- **Input records**:
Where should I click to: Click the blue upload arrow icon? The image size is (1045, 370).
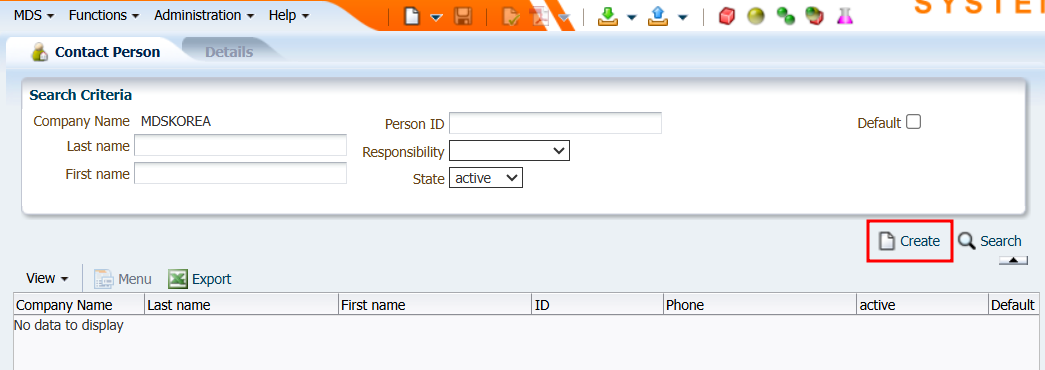[x=658, y=16]
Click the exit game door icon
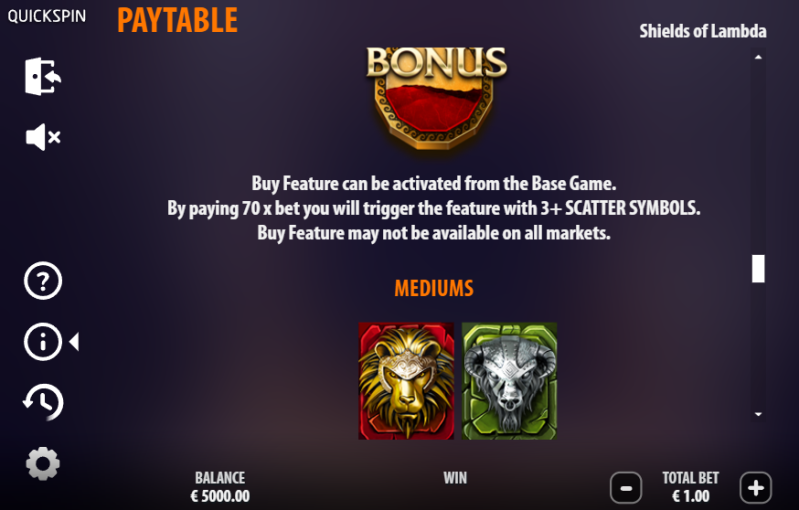This screenshot has height=510, width=799. pyautogui.click(x=43, y=76)
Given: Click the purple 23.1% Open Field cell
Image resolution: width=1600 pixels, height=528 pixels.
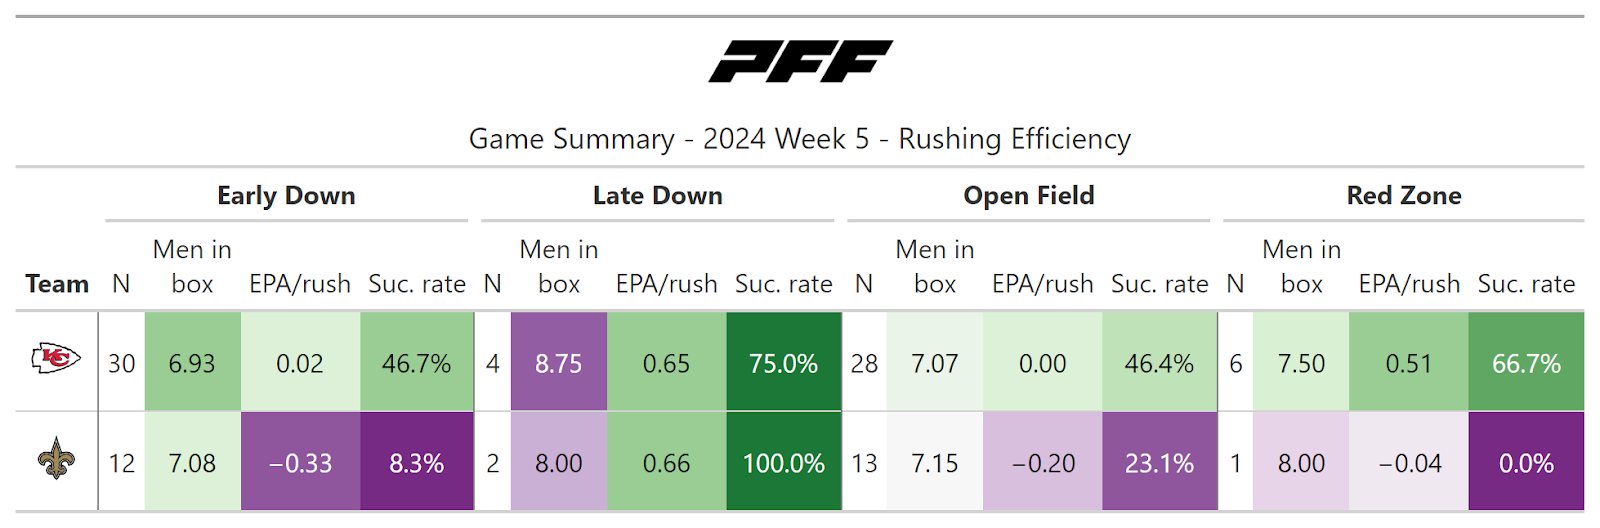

- **Activity**: The copy you give must run from the line containing "Given: Click the purple 23.1% Open Field cell" through the last line of the records, exactly, with the pictures left out.

- **Answer**:
Given: Click the purple 23.1% Open Field cell
Image resolution: width=1600 pixels, height=528 pixels.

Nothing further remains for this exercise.